++++ EXTRACT TO READ

I just listened to this dramatic reading from a cast of Librivox volunteers of the play ‘Six Characters in Search of an Author’ by Luigi Pirandello. Written and first performed in 1921. I want to get down some initial thoughts and reactions.
Six ‘characters’ show up at a playhouse while a troupe is rehearsing and attempt to relate that they are characters, in the flesh, sprung from a creative mind but abandoned before their play was finished. Thus they are seeking a stage, an author, led by a father figure whose version of their existence and the situation inherent in their being which is to be staged, is presented most authorially. The father comes leading a pack of characters, which is a mixed up family. Though their writer is absent, he is the most ‘authorial’. Thusly many of the literary terms are complicated by their meanings in other realms, throughout the play. It is a somber, complex tale they tell, a situation about an estranged father reunited with his ex- and his daughter in the most discomfiting of circumstances, when the father visits a brothel and makes an appointment with a young madame, who turns out to be the daughter.

++++++++
++++ RECORDED INFORMATION

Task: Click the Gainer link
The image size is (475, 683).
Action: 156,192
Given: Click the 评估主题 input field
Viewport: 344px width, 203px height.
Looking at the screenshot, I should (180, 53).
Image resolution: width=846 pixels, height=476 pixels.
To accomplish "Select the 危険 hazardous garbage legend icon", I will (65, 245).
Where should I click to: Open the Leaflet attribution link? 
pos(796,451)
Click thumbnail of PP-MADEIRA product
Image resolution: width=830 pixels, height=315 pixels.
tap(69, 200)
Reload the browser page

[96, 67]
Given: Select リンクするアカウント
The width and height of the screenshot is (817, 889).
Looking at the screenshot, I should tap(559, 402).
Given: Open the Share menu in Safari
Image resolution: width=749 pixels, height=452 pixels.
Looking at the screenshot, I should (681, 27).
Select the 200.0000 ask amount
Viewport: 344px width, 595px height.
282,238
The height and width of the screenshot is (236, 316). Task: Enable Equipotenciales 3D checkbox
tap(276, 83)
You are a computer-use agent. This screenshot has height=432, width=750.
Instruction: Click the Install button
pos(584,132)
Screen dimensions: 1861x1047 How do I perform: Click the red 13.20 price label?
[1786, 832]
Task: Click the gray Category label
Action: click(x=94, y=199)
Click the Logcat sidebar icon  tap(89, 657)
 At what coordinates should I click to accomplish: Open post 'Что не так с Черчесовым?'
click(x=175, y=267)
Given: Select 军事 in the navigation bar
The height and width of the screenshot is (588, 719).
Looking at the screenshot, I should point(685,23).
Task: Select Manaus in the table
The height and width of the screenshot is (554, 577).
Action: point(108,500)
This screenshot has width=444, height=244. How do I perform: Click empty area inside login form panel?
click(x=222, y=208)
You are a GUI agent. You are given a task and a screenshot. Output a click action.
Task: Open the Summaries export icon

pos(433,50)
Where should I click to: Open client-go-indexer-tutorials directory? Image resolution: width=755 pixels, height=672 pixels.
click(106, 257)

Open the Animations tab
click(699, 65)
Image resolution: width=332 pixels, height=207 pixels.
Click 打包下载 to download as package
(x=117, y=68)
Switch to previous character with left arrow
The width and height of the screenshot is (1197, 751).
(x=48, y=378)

++++++++

» **DIRECTIVE**
Please write out the words of the text on Six Characters in Search of an Author, starting at "I just listened" and ending at "thoughts and reactions.". None of the items are needed here.

» **EXERCISE SOLUTION**
I just listened to this dramatic reading from a cast of Librivox volunteers of the play ‘Six Characters in Search of an Author’ by Luigi Pirandello. Written and first performed in 1921. I want to get down some initial thoughts and reactions.